The difficulty of Bitcoin mining hit the brakes in 2025. For the first time in the network’s history, difficulty is rising at a slower pace, and is steadily progressing at the slowest annual difficulty growth ever recorded.
Integration signals in the Bitcoin mining landscape
The difficulty of Bitcoin mining has risen by 0.5% since June 1, indicating an extraordinary slowdown in network expansion. Mining difficulty has increased by just 16% since the start of the year, according to a post on the Mining Infrastructure Firm Blockware’s X. “2025 is paced to see the slowest growth in BTC history,” added Blockware.
Mining growth continues to slow down due to the following reasons: Mining hardware is at the limits of Moore’s law. This approaches the physical and economic limits of chip miniaturization, making new generations of miners slightly more efficient.
Physical infrastructure and energy production is a bottleneck for growth and to promote scaling of mining and ordering machines. Finally, data center operators are diversifying into AI and high performance computing (HPC).
However, this is bullish for BTC minors. This is because there is less competition for 450 BTC mined daily. As BTC trends are steadily moving towards the six-person figure, miners are positioned in arbitrage energy and calculations, producing BTC at a significant discount on their market value.

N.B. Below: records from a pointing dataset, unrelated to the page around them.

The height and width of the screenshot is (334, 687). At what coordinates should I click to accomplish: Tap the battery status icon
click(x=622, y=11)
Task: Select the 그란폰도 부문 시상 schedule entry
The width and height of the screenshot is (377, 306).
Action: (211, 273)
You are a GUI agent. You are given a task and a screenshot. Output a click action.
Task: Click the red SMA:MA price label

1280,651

Currently hosted on a blockware mining site, the Bitmain S21 XP produces 1 BTC for just $55,000 in electricity costs. This is a huge discount on the market price of BTC. The advantage of BTC mining is its ability to depreciate 100% of hardware costs and create a strong tax offset. When combined with tax benefits and accumulation of BTC, this is how generational wealth is born.

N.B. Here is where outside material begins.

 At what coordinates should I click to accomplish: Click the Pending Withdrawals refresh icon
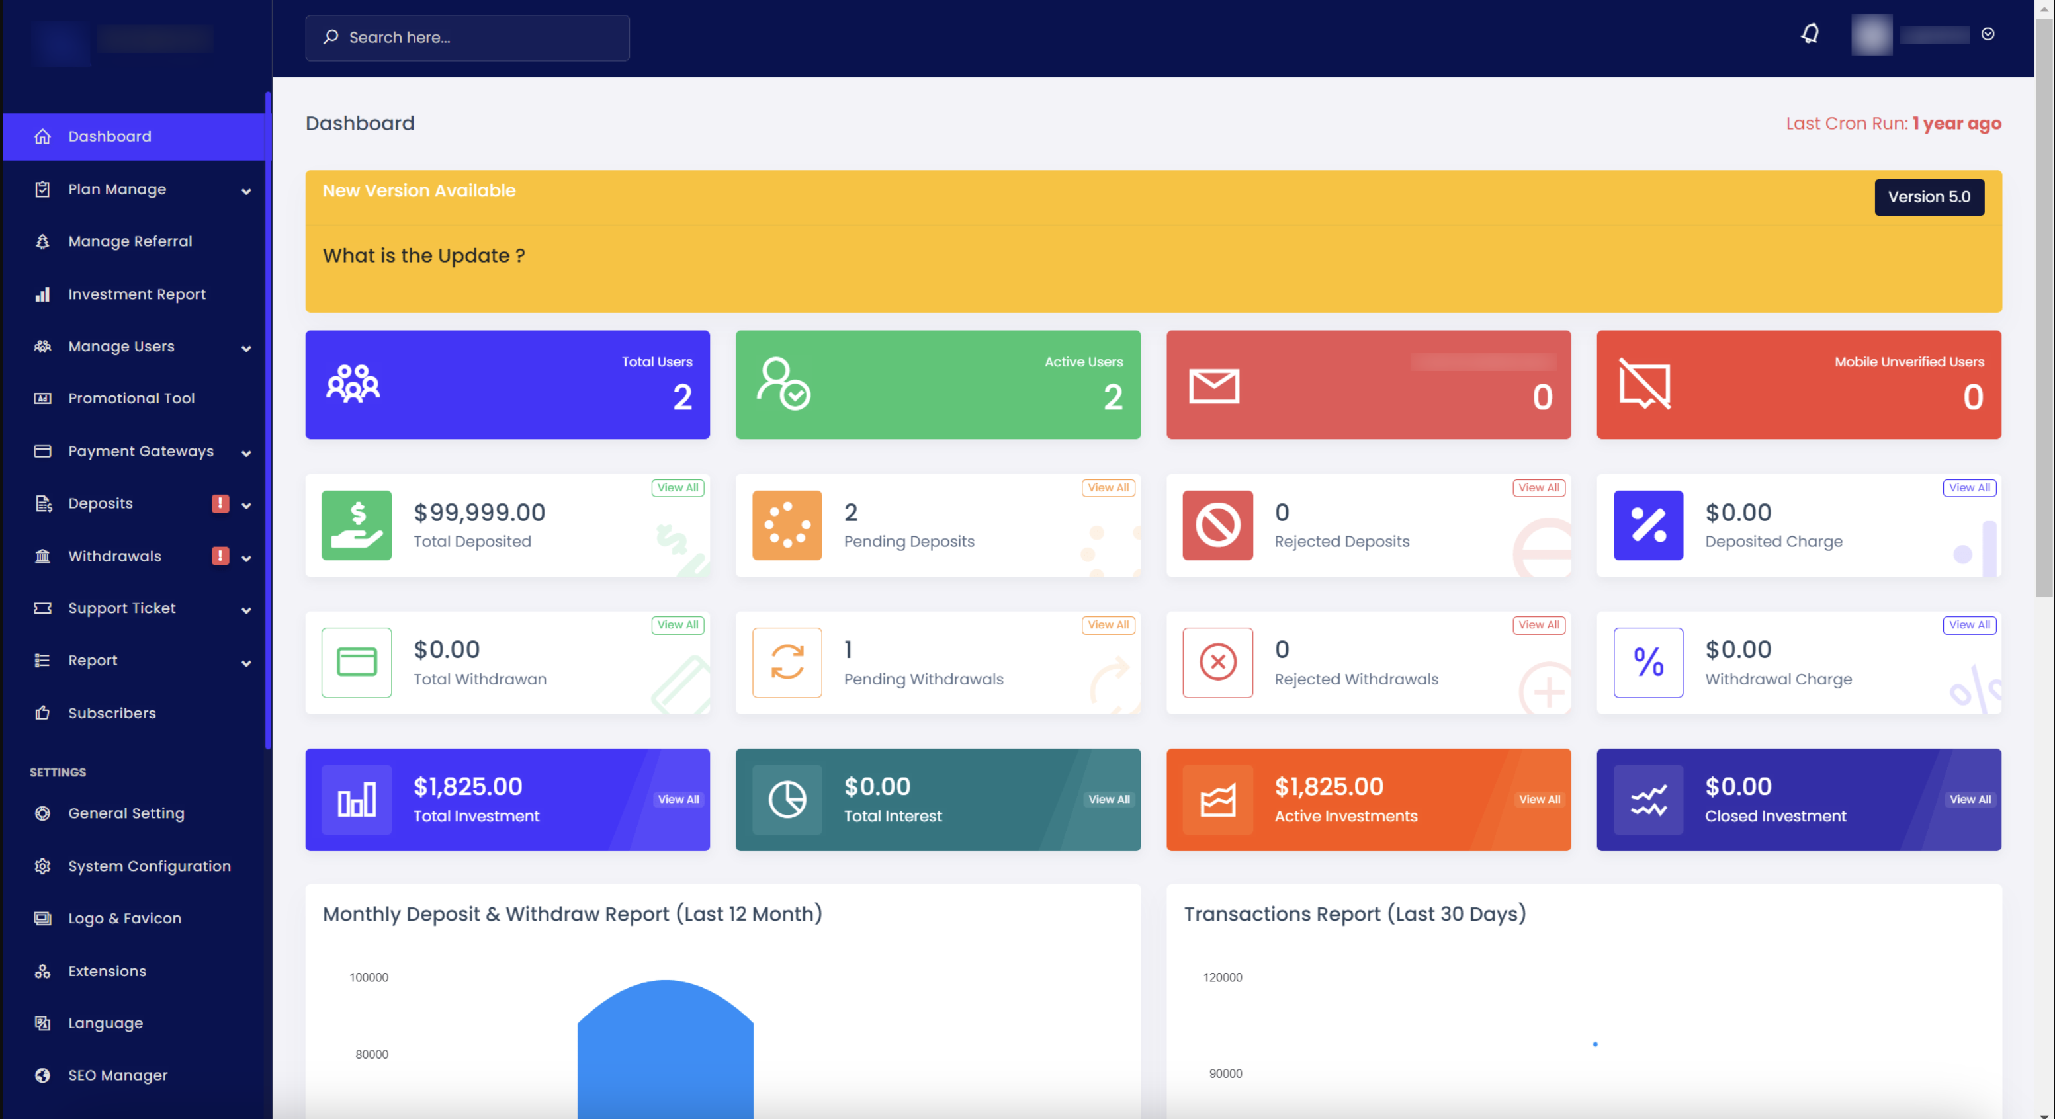click(787, 662)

Shift to cleaner energy and sustainable mining
SustainableBTC highlighted X that a Newsweek article in 2017 warned that by 2020 Bitcoin was on track to consume global energy. Furthermore, in 2019, an academic paper reported that emissions from BTC mining alone exceeded global temperatures of 2°C.
Since then, there has been a widespread belief that BTC mining is environmentally harmful. But in reality, BTC mining is a powerful tool in the transition to clean energy and could be a force for climate justice.
In the midst of this broad view, SustainableBTC noted that awareness and advocacy alone is not enough to change the deeply rooted perceptions of BTC mining and sustainability. Moving the industry requires transparent, auditable data, market-based incentives that are consistent with economic performance, and environmental responsibility.